How can I get my biscuits to rise higher? ›

To bake tall biscuits place you want to place biscuits next to each other, with edges touching on the baking sheet. If you separate the biscuits and bake them too far apart, they won't rise as tall. By placing the biscuits next to each other, they will be able to cling to each other helping them rise taller.

How do you make Paula Deen's buttermilk biscuits? ›

In a large bowl, whisk together flour, sugar, and salt. Using a fork or pastry blender, cut in cold butter until mixture is crumbly and about the size of peas. Gradually add buttermilk, stirring just until dry ingredients are moistened.
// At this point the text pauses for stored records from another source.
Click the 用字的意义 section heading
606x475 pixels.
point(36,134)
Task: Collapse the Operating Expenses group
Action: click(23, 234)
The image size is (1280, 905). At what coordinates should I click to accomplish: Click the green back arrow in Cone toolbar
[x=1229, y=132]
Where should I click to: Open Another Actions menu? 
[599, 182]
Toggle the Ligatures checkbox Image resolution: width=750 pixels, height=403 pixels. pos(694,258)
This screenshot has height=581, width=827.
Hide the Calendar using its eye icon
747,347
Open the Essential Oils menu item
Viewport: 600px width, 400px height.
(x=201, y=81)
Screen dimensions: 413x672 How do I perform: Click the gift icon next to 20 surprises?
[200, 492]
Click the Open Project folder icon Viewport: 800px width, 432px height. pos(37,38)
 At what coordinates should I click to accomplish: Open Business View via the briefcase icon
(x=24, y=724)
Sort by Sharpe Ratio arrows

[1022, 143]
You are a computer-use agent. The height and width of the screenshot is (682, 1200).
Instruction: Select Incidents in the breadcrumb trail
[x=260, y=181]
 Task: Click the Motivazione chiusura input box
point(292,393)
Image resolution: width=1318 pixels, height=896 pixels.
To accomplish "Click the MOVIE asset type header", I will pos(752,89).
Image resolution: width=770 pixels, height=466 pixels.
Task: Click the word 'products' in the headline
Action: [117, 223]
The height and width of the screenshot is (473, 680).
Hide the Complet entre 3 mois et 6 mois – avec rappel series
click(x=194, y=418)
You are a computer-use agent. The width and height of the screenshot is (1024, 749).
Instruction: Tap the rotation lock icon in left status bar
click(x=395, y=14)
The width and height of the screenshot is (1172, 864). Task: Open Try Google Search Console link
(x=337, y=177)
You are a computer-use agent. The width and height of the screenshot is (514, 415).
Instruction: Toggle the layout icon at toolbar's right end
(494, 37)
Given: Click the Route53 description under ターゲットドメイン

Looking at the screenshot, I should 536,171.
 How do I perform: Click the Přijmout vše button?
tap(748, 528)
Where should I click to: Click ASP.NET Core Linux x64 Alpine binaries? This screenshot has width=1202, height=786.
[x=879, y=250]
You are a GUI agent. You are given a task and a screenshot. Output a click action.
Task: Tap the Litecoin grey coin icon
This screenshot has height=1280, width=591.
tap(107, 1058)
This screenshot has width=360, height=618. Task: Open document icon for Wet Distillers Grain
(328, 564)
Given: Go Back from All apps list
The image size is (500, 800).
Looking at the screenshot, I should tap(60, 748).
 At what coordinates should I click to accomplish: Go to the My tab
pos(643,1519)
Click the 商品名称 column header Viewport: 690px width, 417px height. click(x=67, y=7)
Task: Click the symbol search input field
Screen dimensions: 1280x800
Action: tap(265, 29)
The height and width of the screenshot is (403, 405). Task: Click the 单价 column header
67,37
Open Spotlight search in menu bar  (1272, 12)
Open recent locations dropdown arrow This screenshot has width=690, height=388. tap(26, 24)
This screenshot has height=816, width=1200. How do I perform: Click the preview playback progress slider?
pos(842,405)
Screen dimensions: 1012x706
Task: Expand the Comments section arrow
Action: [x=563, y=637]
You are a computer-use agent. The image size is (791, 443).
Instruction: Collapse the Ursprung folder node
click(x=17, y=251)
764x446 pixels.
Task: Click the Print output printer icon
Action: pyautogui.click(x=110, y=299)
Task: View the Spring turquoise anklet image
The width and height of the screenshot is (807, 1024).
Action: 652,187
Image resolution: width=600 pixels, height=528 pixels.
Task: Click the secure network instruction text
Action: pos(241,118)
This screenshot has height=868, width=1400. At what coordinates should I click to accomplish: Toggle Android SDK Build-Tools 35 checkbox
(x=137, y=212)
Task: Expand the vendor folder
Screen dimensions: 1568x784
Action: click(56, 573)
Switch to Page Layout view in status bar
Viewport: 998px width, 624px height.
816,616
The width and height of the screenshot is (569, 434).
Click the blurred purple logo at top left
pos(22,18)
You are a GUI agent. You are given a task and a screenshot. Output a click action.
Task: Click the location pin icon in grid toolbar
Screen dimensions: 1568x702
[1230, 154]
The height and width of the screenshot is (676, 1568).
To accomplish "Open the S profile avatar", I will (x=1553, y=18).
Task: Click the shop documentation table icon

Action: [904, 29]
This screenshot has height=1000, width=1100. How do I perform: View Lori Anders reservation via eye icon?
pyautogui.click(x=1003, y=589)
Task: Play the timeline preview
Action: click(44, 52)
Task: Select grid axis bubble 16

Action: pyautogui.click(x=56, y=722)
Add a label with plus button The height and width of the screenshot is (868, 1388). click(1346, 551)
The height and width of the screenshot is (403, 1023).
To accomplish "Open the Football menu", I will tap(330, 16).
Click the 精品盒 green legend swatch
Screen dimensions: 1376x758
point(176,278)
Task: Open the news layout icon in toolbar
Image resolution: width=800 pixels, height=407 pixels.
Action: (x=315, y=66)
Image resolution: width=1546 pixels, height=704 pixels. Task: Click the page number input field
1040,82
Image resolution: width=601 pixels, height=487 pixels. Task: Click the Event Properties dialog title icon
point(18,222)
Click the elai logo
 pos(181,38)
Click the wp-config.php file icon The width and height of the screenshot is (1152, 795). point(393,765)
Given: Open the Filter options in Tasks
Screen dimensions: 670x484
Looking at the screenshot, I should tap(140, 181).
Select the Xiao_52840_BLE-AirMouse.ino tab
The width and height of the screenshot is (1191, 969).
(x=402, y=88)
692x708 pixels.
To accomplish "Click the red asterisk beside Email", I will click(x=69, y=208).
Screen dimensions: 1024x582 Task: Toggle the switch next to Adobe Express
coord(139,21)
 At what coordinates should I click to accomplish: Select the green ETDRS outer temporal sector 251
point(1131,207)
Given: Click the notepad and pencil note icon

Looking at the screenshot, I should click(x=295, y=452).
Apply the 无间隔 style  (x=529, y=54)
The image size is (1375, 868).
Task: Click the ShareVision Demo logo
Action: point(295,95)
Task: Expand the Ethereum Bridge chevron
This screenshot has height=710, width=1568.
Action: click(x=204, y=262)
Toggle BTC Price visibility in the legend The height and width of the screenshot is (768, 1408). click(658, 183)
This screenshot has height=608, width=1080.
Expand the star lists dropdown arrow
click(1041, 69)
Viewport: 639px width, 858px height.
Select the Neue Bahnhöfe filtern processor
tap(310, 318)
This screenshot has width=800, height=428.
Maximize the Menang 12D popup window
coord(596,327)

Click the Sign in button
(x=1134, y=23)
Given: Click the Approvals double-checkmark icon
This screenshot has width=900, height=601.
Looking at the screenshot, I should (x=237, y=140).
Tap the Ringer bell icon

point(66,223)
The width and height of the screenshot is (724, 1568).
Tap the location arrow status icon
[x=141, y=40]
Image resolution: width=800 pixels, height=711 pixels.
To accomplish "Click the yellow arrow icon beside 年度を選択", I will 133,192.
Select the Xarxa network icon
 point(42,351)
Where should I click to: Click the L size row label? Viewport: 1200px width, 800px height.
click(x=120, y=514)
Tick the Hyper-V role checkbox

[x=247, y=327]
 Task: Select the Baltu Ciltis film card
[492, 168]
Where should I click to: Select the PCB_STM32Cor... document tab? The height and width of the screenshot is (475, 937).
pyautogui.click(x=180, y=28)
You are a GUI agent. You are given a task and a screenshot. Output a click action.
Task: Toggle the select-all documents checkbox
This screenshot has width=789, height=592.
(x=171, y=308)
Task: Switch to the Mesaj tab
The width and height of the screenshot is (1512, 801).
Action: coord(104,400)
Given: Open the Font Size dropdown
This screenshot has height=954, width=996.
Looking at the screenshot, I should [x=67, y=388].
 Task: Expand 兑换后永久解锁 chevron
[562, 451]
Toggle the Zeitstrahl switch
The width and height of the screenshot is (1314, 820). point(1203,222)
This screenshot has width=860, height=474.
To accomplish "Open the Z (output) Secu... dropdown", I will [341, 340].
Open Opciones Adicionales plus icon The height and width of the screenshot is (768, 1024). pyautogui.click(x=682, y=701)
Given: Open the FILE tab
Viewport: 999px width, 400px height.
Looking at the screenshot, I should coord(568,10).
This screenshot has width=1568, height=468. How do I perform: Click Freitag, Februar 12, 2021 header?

Turn out dough onto a lightly floured surface, and gently knead 3 to 4 times.

What's the difference between a Southern style biscuit and a buttermilk biscuit? ›

There are many theories about why Southern biscuits are different (ahem, better) than other biscuits—richer buttermilk, more butter, better grandmothers—but the real difference is more fundamental. Southern biscuits are different because of the flour most Southerners use. My grandmother swore by White Lily flour.

Are biscuits better made with butter or Crisco? ›

Crisco may be beneficial for other baking applications, but for biscuit making, butter is the ultimate champion!

References

Top Articles
Latest Posts
Article information

Author: Laurine Ryan

Last Updated:

Views: 6072

Rating: 4.7 / 5 (57 voted)

Reviews: 80% of readers found this page helpful

Author information

Name: Laurine Ryan

Birthday: 1994-12-23

Address: Suite 751 871 Lissette Throughway, West Kittie, NH 41603

Phone: +2366831109631

Job: Sales Producer

Hobby: Creative writing, Motor sports, Do it yourself, Skateboarding, Coffee roasting, Calligraphy, Stand-up comedy

Introduction: My name is Laurine Ryan, I am a adorable, fair, graceful, spotless, gorgeous, homely, cooperative person who loves writing and wants to share my knowledge and understanding with you.